Кляпа не остановилась:
– Отлично, теперь скажи ему про сборку тела после разборки! Это же самое сочное!
– Они… могут… – Валя дернулась всем телом, – разобрать меня на молекулы… и потом собрать… ну, не совсем правильно… там, где нога должна быть, будет… – она замялась, глядя на Павла с безнадёжной мольбой, словно умоляя простить её за то, что её кости и внутренности вот—вот окажутся не на своих местах.
Павел, не шевелясь, смотрел на неё глазами человека, который уже морально смирился с тем, что сейчас ему предложат вступить в религиозный орден из восьми ног и трёх подбородков.
И на этом фоне, как гвоздь в крышку здравого смысла, прозвучала новая реплика Кляпы:
– И, пожалуйста, Валюша, не забудь про проклятие старшего надзирателя Галактического архива! Без него картина будет неполной!
Валентина, запинаясь и задыхаясь, выкрикнула:
– И ещё есть проклятие! Настоящее! От надзирателя! Из архива! Он… они… в общем… все прокляты! – и её голос окончательно сорвался в истерический писк.
В комнате повисла зловещая тишина.
Павел стоял, обнимая свой пакет как родного, и молча осознавал: в сравнении с этим моментом, его прошлые переживания – поиск Вали, тревожные ночи, обзвоны – были всего лишь лёгкой прогулкой по солнечному саду.
Валентина отчаянно пыталась перехватить контроль над ситуацией, но чем больше она старалась сгладить свои слова, тем больше текст превращался в один длинный предсмертный крик разумного существа, осознавшего, что спасения уже не будет.
Комната дрожала от их напряжения, словно весь санаторий вот—вот должен был провалиться в другую реальность – ту, где неловкость, безумие и нежность сплетаются в одну великую человеческую трагикомедию.
Павел сидел рядом с Валентиной на краю её кровати так долго, что казалось – под ним вот—вот начнёт расти мох. Лицо его медленно перетекало из состояния лёгкого потрясения в глубокую задумчивость, как будто он одновременно пытался решить, на каком языке разговаривает Валентина, и не перепутал ли он случайно этаж санатория.
Он несколько раз открывал рот, словно собираясь сказать что—то важное, но каждый раз слова застревали где—то между языком и мозгом, который судорожно искал хоть какие—то инструкции на случай "непреднамеренного столкновения с апокалиптической истеричкой, страдающей космическим синдромом".

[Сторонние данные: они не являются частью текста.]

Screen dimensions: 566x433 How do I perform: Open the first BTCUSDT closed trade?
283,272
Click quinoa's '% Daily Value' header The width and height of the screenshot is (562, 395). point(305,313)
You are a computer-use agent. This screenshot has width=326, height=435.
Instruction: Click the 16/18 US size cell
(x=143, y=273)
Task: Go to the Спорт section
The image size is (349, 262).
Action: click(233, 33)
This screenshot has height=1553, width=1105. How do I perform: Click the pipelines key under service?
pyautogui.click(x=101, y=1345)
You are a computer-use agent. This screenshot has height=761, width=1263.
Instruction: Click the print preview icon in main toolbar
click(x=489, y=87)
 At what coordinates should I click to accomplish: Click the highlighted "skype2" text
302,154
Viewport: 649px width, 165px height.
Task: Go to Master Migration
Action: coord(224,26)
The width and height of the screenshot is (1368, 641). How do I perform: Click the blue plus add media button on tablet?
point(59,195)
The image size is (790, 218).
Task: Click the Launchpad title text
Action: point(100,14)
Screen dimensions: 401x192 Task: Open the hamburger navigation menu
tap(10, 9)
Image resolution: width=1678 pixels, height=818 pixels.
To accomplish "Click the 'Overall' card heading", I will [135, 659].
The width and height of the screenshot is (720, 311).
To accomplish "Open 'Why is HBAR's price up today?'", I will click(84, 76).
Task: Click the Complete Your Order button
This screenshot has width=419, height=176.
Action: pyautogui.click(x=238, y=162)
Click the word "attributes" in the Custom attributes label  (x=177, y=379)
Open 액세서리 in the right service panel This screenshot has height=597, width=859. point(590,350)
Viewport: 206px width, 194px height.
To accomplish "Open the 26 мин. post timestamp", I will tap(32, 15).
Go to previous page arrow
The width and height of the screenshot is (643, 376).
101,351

Павел моргнул, вдохнул, вновь набрал в грудь воздух, будто собирался прыгнуть с обрыва, и, наконец, осторожно, едва касаясь, взял Валентину за руку. Его пальцы сжали её дрожащую ладонь так нежно, будто он держал хрупкий новогодний шар, способный разлететься от одного неловкого вздоха.
Он долго молчал, гладя её пальцы кончиками своих, словно пытаясь передать через прикосновение ту уверенность, которую словами выразить не решался. Наконец, почти шёпотом, с той искренностью, от которой в горле першит, произнёс:
– Я понимаю. Ты очень устала. Тебя задавил этот ужас, этот прессинг… – он на мгновение замолчал, подбирая выражение, которое не звучало бы как диагноз. – Давай пока не будем разбираться, что и как. Просто останемся здесь. Ты отдохнёшь. Придёшь в себя. Я буду рядом. Обещаю. С чем бы ты ни столкнулась… я помогу.
Голос его звучал так тихо и тепло, что на фоне недавнего балагана он казался почти чудом – редким явлением, вроде тихого оазиса в центре базара.
Валентина, чувствуя, как странное облегчение мягко растекается по венам, как с плеч незаметно сползает часть чудовищной тяжести, впервые за последние часы слабо улыбнулась. Небольшая, но настоящая улыбка дрожала на губах, словно робкий огонёк в конце лабиринта. Она почти выдохнула, почти согласилась, почти расслабилась.
И в тот самый миг, когда её душа уже начала было собирать себя в более—менее приличную кучку, в голове раздался резкий, визгливый, насквозь тревожный звук, как если бы в сознании кто—то врубил пожарную сирену на полную громкость.
– Срочно—срочно! – вопила Кляпа, взвизгивая так, будто ей зажали хвост межгалактической дверью. – Сигнал тревоги! Зафиксировано прибытие космической полиции в маскировке! Возможно, зачистка уже началась! Повторяю: зачистка! Зачистка!
Валентина побледнела с такой скоростью, что её кожа стала напоминать свежий альбомный лист. Холодный пот прокатился по спине липкой волной, сердце затрепыхалось в груди, как испуганная летучая мышь в банке.
Паника взметнулась с новой силой, сметая жалкие остатки логики, здравого смысла и планов на мирное санаторное будущее. Валентина резко отдёрнула руку, заикаясь на каждом втором слове, начала сбивчиво, судорожно уговаривать Павла:
– Ты должен уйти! Немедленно! – прошептала она, задыхаясь. – Они уже здесь! Уже рядом! Тебя нельзя сюда втягивать! Ты не понимаешь, они… они всё сотр… разберут… переделают!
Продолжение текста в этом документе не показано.